Isolamento social dia 87

Querido diário: não tô me reinventando. No meu pacifismo quero socar a cara de quem fala pra aproveitar o lado do momento ruim. Que no desafio a gente renova, e que demos boas-vindas ao novo normal. Não! Pare! Se você tá se reinventando no máximo você agradece seus (muitos) privilégios e cala a tua boca. Porque você está cercado por pessoas que não podem se “reinventar”, porque elas estão correndo pra sobreviver – ou contra a Covid ou contra possibilidades econômicas escassas.

Mau humor, cinismo, excesso de realidade a parte, há poesia em esperar. Por diversas razões há poesia no se deixar estar, no aguardo, em aproveitar a eminência. Não só porque há a sequência – ela virá -, mas porque aguardar também é, neste momento, um exercício de salvar vidas.
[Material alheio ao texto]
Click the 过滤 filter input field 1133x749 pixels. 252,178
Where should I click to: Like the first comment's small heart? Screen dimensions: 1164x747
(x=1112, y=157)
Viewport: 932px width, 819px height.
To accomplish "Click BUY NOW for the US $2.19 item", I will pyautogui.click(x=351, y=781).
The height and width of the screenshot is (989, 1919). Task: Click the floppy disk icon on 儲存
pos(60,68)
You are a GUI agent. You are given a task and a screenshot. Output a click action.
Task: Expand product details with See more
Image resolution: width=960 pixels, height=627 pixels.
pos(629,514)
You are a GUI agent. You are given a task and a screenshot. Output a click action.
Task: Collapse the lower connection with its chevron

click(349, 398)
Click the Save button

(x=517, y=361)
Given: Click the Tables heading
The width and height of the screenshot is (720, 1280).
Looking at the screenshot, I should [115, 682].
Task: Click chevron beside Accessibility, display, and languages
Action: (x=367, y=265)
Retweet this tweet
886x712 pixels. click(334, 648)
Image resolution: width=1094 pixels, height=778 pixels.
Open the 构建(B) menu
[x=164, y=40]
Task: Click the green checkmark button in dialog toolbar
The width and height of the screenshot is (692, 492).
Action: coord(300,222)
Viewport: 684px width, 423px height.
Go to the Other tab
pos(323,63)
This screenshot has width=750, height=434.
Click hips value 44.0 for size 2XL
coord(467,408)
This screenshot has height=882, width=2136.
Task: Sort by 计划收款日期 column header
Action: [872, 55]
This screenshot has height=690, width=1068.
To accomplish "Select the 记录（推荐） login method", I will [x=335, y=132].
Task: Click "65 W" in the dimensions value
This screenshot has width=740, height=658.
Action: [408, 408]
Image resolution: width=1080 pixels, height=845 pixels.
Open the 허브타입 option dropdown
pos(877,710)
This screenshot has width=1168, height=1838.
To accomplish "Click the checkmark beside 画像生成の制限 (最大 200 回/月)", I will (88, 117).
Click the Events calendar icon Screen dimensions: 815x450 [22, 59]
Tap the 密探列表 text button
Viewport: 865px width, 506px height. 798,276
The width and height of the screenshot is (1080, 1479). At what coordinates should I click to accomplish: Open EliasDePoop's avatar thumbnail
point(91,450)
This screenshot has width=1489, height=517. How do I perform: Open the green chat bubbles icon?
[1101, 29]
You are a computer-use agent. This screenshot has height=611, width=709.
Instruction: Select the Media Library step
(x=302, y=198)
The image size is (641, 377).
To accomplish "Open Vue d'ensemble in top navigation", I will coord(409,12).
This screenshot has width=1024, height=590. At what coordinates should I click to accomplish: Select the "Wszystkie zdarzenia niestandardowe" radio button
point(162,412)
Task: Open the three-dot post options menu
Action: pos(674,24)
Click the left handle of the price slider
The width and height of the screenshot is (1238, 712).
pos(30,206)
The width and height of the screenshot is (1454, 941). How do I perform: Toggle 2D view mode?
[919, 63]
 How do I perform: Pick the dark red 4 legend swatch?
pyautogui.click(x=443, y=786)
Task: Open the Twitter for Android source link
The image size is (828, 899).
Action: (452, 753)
A cada dia a mais em casa, a cada saída a menos, você colaborou com o arrefecimento das mortes incontroláveis deste momento. Deste momento, insisto, para que você não vire um ermitão que sempre fica em casa porque pensa nas muitas maneiras que poderia morrer ou matar alguém na rua! Mas hoje, se você ficou em casa, você pode ter quebrado uma corrente mais chata do que aquelas que a gente recebia por e-mail. Você pode não ter se infectado e pode ter contribuído para que alguém, que você não conhece, não tenha se infectado também. Assim, meio sem querer, você pode ter salvo uma vida.

Mas é difícil de perceber, né? Porque quando a gente faz uma cagada fica bem na nossa cara. Deixar de matar os outros por não ter passeado no shopping fica menos palpável.

Por isso, há que se buscar poesia na espera. Sentir que cada minuto foi sua contribuição para a melhoria de vida na sua comunidade e que a sua decisão também faz diferença.

Obrigado pela sua espera. Sei que é chato, mas acredite: só hoje, no Brasil, mais de 40.000 famílias prefeririam ter que lidar com o tédio do que com o luto. Por elas e por nós lide melhor com o seu tédio.